Dice en algún sitio Gil-Robles que el prestigio de la democracia ha llegado a tal nivel que incluso sus enemigos se presentan como demócratas. Así se habla de democracia popular, democracia orgánica, democracia nacional-socialista, etc. El punto central de todas ellas consiste en su oposición a la democracia liberal, la basada en las libertades públicas y que funciona por medio de partidos (aunque no exclusivamente).
En realidad, la democracia, tomada literalmente, no existe, ni siquiera existió en la Atenas clásica, donde sólo una minoría de los ciudadanos libres asistía a las asambleas. El pueblo nunca opera como un todo conjuntado, salvo en ocasiones muy críticas, y ni siquiera. Tampoco tiene sentido que la mayoría mande sobre la minoría. En realidad en todos los regímenes manda una sola persona rodeada de un pequeño grupo, el gobierno. Ni siquiera los partidos caracterizan a la democracia de modo esencial. Los partidos existen siempre, aunque en otros regímenes aparecen como camarillas que intrigan o presionan oscuramente en torno al poder. Ni la caracterizan las votaciones, pues muchas dictaduras se han apoyado en votaciones de tipo plebiscitario. Lo que diferencia a la democracia de otros regímenes es el carácter limitado y controlado del poder, tanto en sentido temporal como esencial, y ello sólo puede conseguirse mediante las libertades públicas y las instituciones derivadas de ellas. Éstas son una aportación básica del liberalismo, y por tanto no parece posible una democracia no liberal. Cualquier pretendida democracia ajena a las libertades públicas constituye o degenera rápidamente en tiranía de alguna clase.
Se suele acusar a la democracia de poner al mismo nivel el voto de una persona de gran valía intelectual que de un semianalfabeto, de un arquitecto que de un barrendero. La experiencia ha demostrado, sin embargo, que en materia política la proporción de necios, de corruptos o de tiranuelos no es menor entre los ilustrados que entre los iletrados. Es más, los necios iletrados se guían generalmente por los necios ilustrados. Y nadie aceptaría hoy que los intereses generales fueran decididos, sin más, por una minoría de personas supuestamente sabias y clarividentes. La experiencia también prueba que esas minorías se vuelven pronto tiránicas y corrompidas en ausencia de control público y de competencia de otras minorías, es decir, de otros partidos. Además, la naturaleza humana está sometida de modo inevitable al riesgo, a un elemento de incertidumbre, y la democracia tiene sobre otros regímenes la posibilidad de la rectificación, mientras persistan las libertades y las reglas derivadas de ellas.
En fin, la democracia permite, como ha señalado Popper, la alternancia en el poder sin violencia.

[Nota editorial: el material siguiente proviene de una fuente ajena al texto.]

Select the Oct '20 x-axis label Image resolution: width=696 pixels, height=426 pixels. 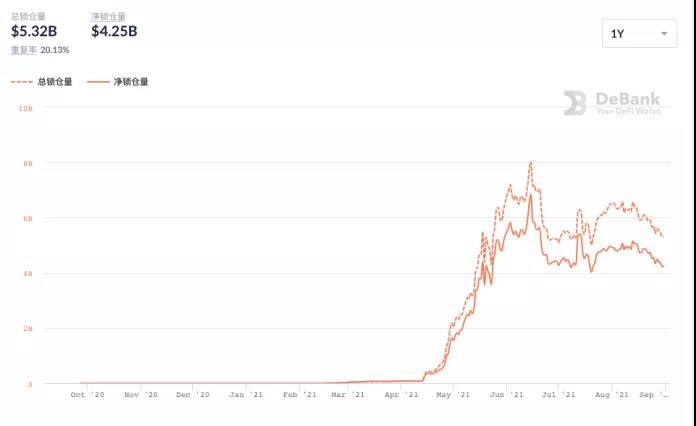[87, 395]
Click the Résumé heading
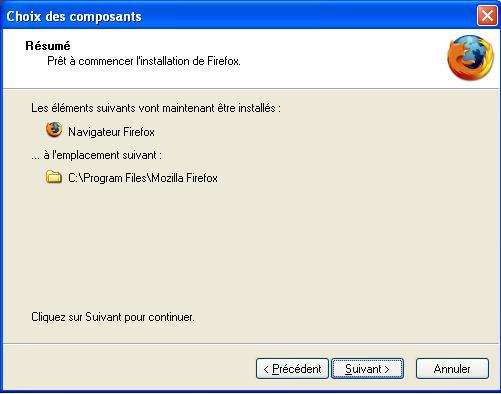 click(x=48, y=46)
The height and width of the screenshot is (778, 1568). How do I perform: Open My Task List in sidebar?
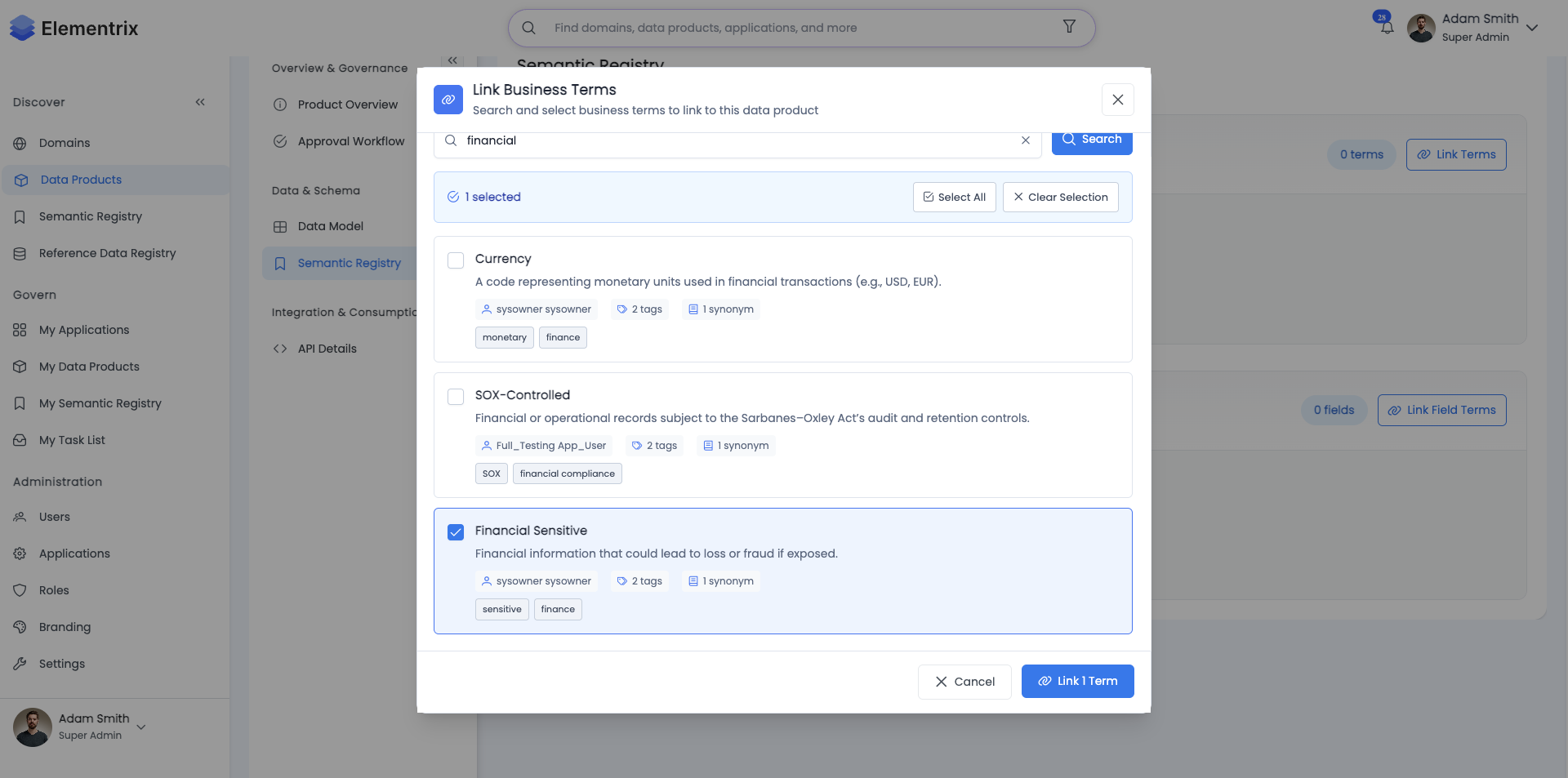click(72, 440)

Otros regímenes, por su carácter cerrado y por la falta de control sobre la minoría rectora, excluyen la posibilidad de cambio sin recurrir al derrocamiento, por lo común violento. Una excepción en la historia reciente de España, y creo que del mundo, ha sido el franquismo, que por propia iniciativa y sin haber sido vencido, optó por la vía democrática para integrar al conjunto de los españoles y superar definitivamente las secuelas de la guerra civil, lo que no parece haber logrado del todo. Pero se trata de una excepción, insisto.
También se critica a la democracia liberal por poner en el mismo plano la verdad y la falsedad. Nada más erróneo. La democracia parte de la idea de que la verdad nunca es poseída completamente ni por tiempo indefinido por una persona o un grupo; de que intereses contrarios son, si se respetan ciertas normas, conciliables sin necesidad de llegar a la violencia; y de que quienes creen tener la verdad –es decir, prácticamente todo el mundo– necesitan demostrarlo y no simplemente erigirse dogmáticamente en poseedores de ella. Una de las grandes virtudes de la democracia consiste en esa tensión y esfuerzo por aproximarse a la verdad y sostenerla.